Avião de pequeno porte cai em fazenda e deixa mortos no Norte de Minas


Um avião de pequeno porte caiu na zona rural de Jequitaí, no Norte de Minas, na manhã desta segunda-feira (26). De acordo com os bombeiros, morreram Adolfo Geo, dono da aeronave, a esposa, Margarida Giannetti Geo, o piloto, Marco Aurélio, e Oliver, co-piloto.


Adolfo Geo possuía fazendas de confinamento de gado no município. O acidente ocorreu quando o avião se preparava para pousar na Fazenda Fortaleza Santa Terezinha, de propriedade do empresário. Segundo os bombeiros, a aeronave modelo Cessna Citation M2 tinha capacidade para oito passageiros.

Um helicóptero do Corpo de Bombeiros de Montes Claros e equipes de Pirapora se deslocaram para o local do acidente.
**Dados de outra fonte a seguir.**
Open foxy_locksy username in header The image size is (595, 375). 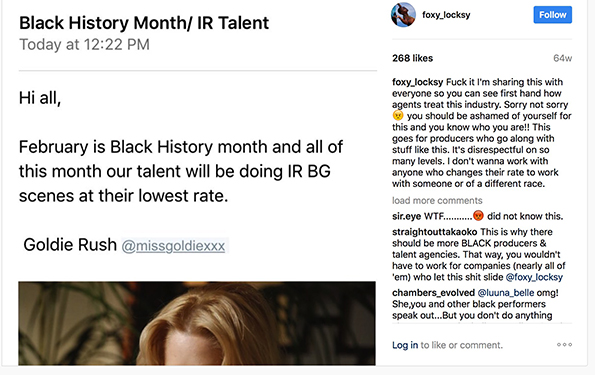[446, 15]
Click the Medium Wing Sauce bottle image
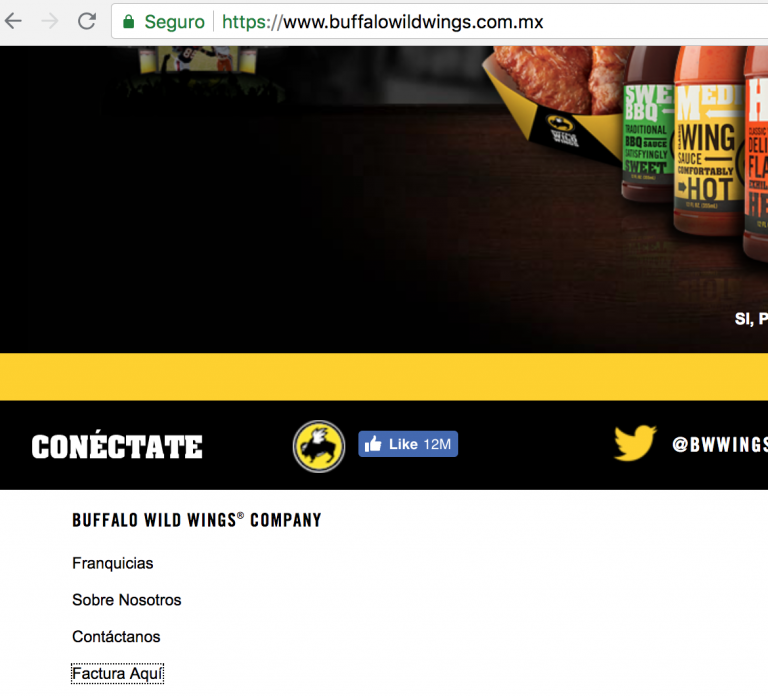The height and width of the screenshot is (696, 768). pos(709,140)
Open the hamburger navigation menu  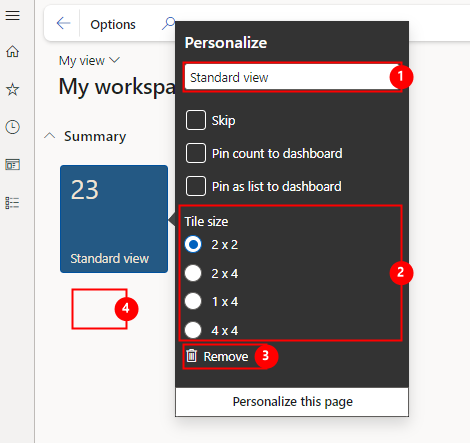click(12, 15)
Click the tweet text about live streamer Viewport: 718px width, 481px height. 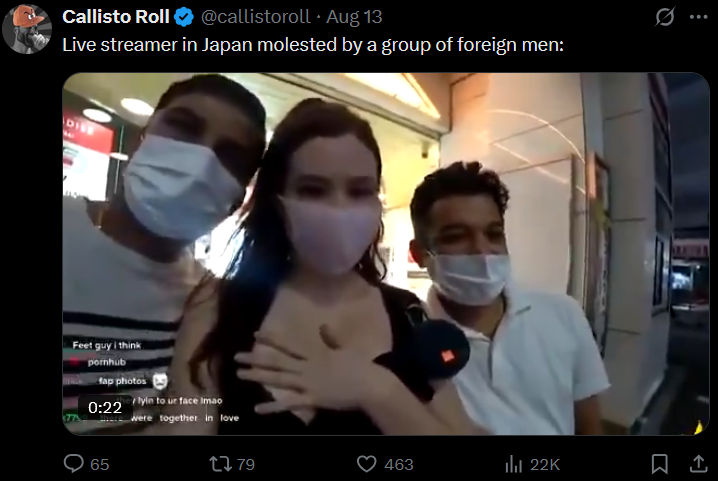[313, 45]
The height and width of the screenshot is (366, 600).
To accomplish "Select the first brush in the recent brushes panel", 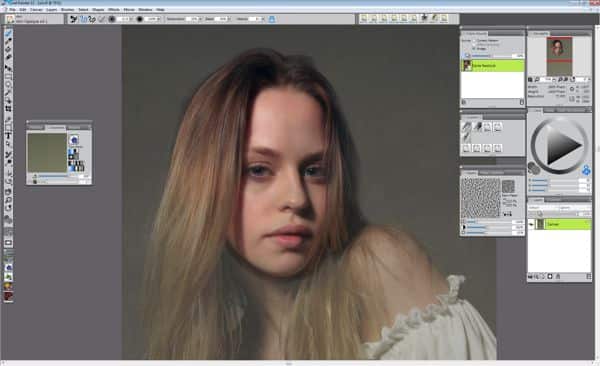I will [x=466, y=127].
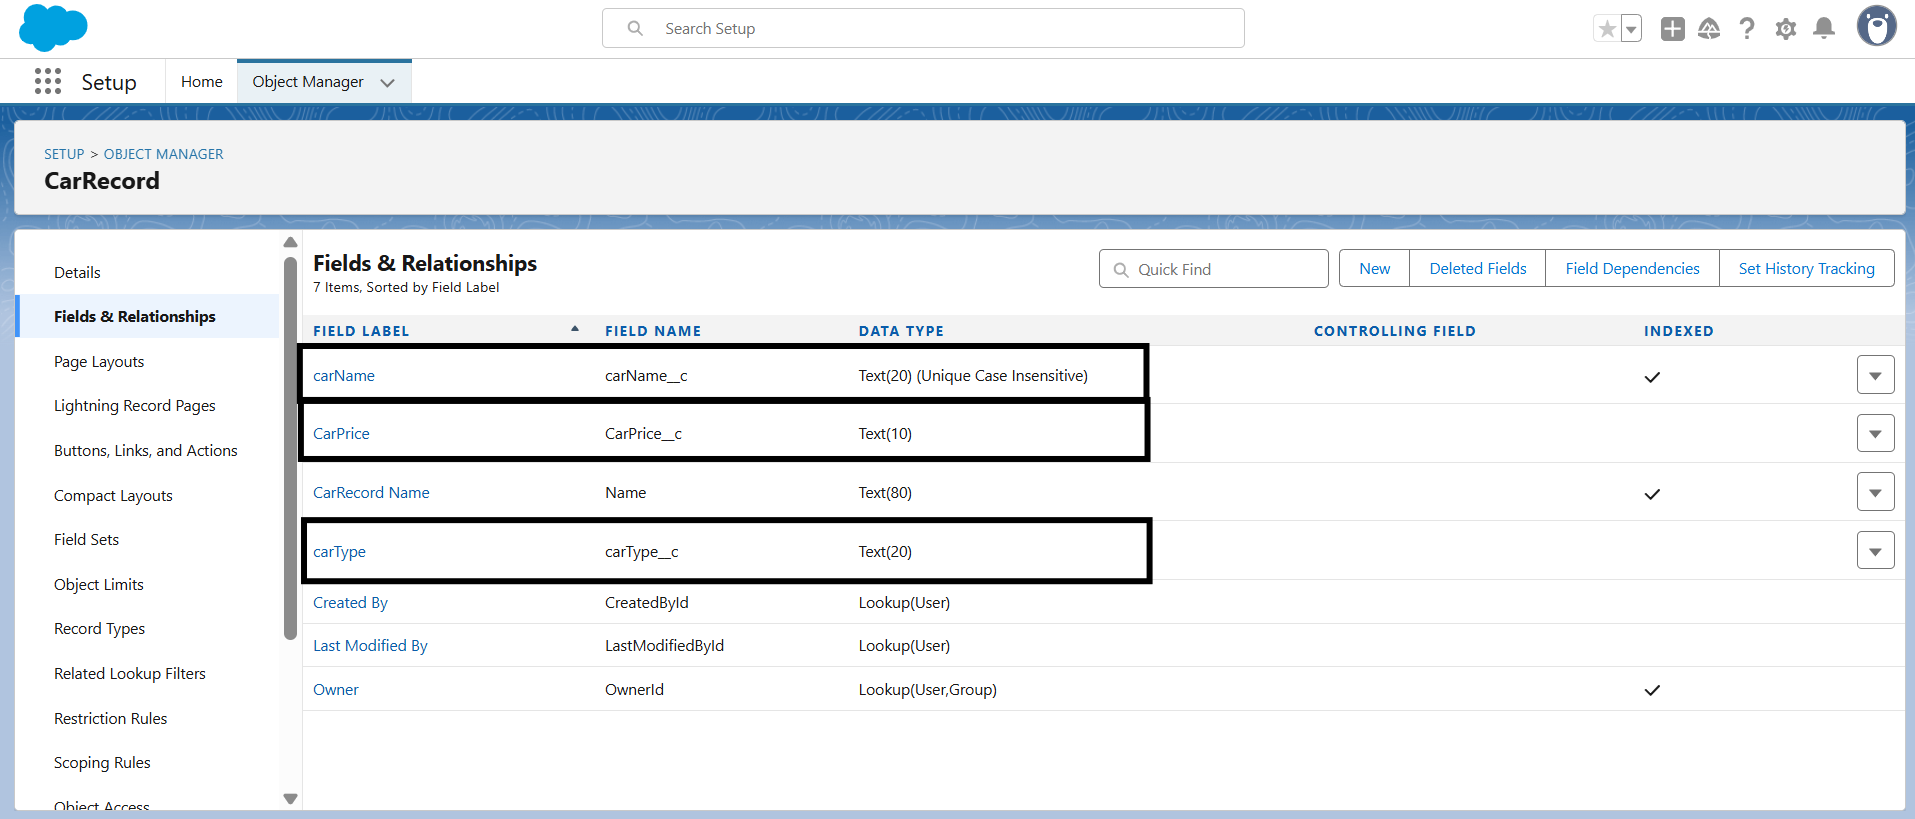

As causas do acidente serão investigadas pelo Centro de Investigação e Prevenção de Acidentes Aeronáuticos (Cenipa). Em nota, o órgão informou ao G1 que investigadores vão realizar uma ação inicial para coletar dados, como fotografar cenas, retirar partes da aeronave para análise, reunir documentos e ouvir relatos de testemunhas. O prazo para conclusão das investigações não foi informado.

Adolfo Geo era um dos sócios do grupo brasileiro ARG, investigado pela Força Tarefa da Operação Lava Jato em São Paulo, em denúncia envolvendo o ex-presidente Luiz Inácio Lula da Silva (PT), pelo crime de lavagem de dinheiro. 

A denúncia aponta que o ex-presidente supostamente recebeu R$ 1 milhão para intermediar discussões entre a ARG e governo de Guiné Equatorial. Segundo as investigações, Adolfo Geo não era investigado na ação.